According to multiple industry sources, Fubo’s offers to teams for the 2026-27 season had ranged from $8M to as much as $20M, which apparently exceeded bids from competitors DAZN (which offered between $8M and $15M) and Victory+ (which is still pursuing financing). But with Fubo now out of the picture, those industry sources believe most teams are leaning toward airing games next season on over-the-air stations -- as the Pistons and Scripps announced earlier Wednesday -- or through DAZN’s streaming service.
A crucial issue is the length of the contracts. With the NBA expected to launch a consolidated home for local broadcasts in time for the 2027-28 season, teams are looking to do either one-year local broadcast deals or packages with one-year out clauses. But according to sources, Fubo’s board revoked its offers because they could not agree to early termination options for those clubs.
For that reason, sources believe the OTA option along with a coinciding DTC app -- a model currently implemented by the Suns, Jazz, Mavericks, Trail Blazers and Pelicans -- is the most feasible and popular one-year plan to tide the teams over until the league platform launches.
But DAZN is offering one-year escape clauses, as well, and has the billion-dollar backing of CEO Shay Segev -- who has made it clear DAZN would also like to bid to become the NBA’s streaming hub for that 2027-28 season or whenever that time comes.
Amazon and YouTube are also interested in the national streaming RSN. So was Fubo, until its board pulled the plug Wednesday.
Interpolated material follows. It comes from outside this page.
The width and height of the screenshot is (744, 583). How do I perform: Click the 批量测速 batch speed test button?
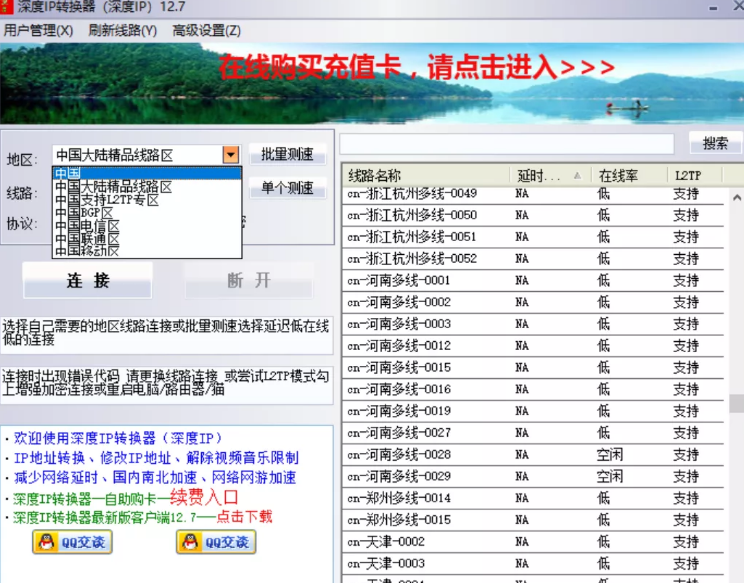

Fubo’s model had been attractive to several teams. Besides the minimum guarantee, its plan was to do direct-to-distributer deals with cable and satellite entities for linear reach and possibly broadcast 10 to 15 games OTA.
But sources suspected the Fubo board believed that -- with the national streaming hub looming in 2027-28 -- a potential one-year-only investment with prohibitive minimal guarantees wasn’t fiscally prudent.
Fubo was not immediately available for comment.